* [GIVEN TASK]
Retype the rows below without any change, starting at the line that contains "This screenshot has height=395, width=1106." and stopping after the line that contains "tap(61, 41)".

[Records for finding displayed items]
^^^^^^^^^^^^^^^^
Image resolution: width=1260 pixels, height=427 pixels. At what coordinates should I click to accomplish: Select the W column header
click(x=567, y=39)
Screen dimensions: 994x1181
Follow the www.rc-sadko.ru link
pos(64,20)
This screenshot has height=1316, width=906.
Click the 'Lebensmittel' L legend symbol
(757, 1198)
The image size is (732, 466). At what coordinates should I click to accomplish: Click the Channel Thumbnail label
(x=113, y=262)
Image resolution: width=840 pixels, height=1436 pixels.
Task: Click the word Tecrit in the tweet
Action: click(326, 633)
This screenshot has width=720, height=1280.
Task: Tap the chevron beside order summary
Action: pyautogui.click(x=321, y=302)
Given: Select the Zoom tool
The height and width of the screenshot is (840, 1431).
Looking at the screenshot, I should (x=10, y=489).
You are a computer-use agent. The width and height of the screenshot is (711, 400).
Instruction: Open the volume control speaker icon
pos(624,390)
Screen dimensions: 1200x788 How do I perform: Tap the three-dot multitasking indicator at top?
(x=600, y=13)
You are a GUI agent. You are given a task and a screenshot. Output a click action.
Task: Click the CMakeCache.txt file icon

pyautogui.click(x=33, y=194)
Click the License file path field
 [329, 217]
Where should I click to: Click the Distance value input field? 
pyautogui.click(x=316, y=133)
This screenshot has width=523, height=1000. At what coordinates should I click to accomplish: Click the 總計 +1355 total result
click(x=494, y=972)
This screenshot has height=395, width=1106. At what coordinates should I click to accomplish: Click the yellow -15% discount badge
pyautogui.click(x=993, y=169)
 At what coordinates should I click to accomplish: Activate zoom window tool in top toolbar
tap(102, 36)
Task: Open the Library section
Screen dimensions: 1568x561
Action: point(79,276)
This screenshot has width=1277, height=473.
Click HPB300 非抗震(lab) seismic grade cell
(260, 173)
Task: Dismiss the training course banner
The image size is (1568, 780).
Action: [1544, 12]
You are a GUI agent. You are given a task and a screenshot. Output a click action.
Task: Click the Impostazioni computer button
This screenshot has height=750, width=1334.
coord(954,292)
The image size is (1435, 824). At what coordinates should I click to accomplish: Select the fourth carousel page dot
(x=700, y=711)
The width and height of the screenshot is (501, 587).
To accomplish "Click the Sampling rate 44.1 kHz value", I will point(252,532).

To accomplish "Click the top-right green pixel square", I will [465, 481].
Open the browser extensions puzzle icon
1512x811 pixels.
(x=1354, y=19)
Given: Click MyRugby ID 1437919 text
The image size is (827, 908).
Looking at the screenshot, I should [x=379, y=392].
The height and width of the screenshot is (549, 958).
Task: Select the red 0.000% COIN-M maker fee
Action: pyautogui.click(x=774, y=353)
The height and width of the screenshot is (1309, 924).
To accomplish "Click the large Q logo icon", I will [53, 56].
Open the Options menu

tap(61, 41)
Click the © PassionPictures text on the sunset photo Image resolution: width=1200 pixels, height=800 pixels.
^^^^^^^^^^^^^^^^
* [RESULT OF THIS TASK]
This screenshot has height=395, width=1106. At what coordinates should I click to accomplish: Click the yellow -15% discount badge
pyautogui.click(x=993, y=169)
 At what coordinates should I click to accomplish: Activate zoom window tool in top toolbar
tap(102, 36)
Task: Open the Library section
Screen dimensions: 1568x561
Action: point(79,276)
This screenshot has width=1277, height=473.
Click HPB300 非抗震(lab) seismic grade cell
(260, 173)
Task: Dismiss the training course banner
The image size is (1568, 780).
Action: [1544, 12]
You are a GUI agent. You are given a task and a screenshot. Output a click action.
Task: Click the Impostazioni computer button
This screenshot has height=750, width=1334.
coord(954,292)
The image size is (1435, 824). At what coordinates should I click to accomplish: Select the fourth carousel page dot
(x=700, y=711)
The width and height of the screenshot is (501, 587).
To accomplish "Click the Sampling rate 44.1 kHz value", I will point(252,532).

To accomplish "Click the top-right green pixel square", I will [465, 481].
Open the browser extensions puzzle icon
1512x811 pixels.
(x=1354, y=19)
Given: Click MyRugby ID 1437919 text
The image size is (827, 908).
Looking at the screenshot, I should [x=379, y=392].
The height and width of the screenshot is (549, 958).
Task: Select the red 0.000% COIN-M maker fee
Action: pyautogui.click(x=774, y=353)
The height and width of the screenshot is (1309, 924).
To accomplish "Click the large Q logo icon", I will [53, 56].
Open the Options menu

tap(61, 41)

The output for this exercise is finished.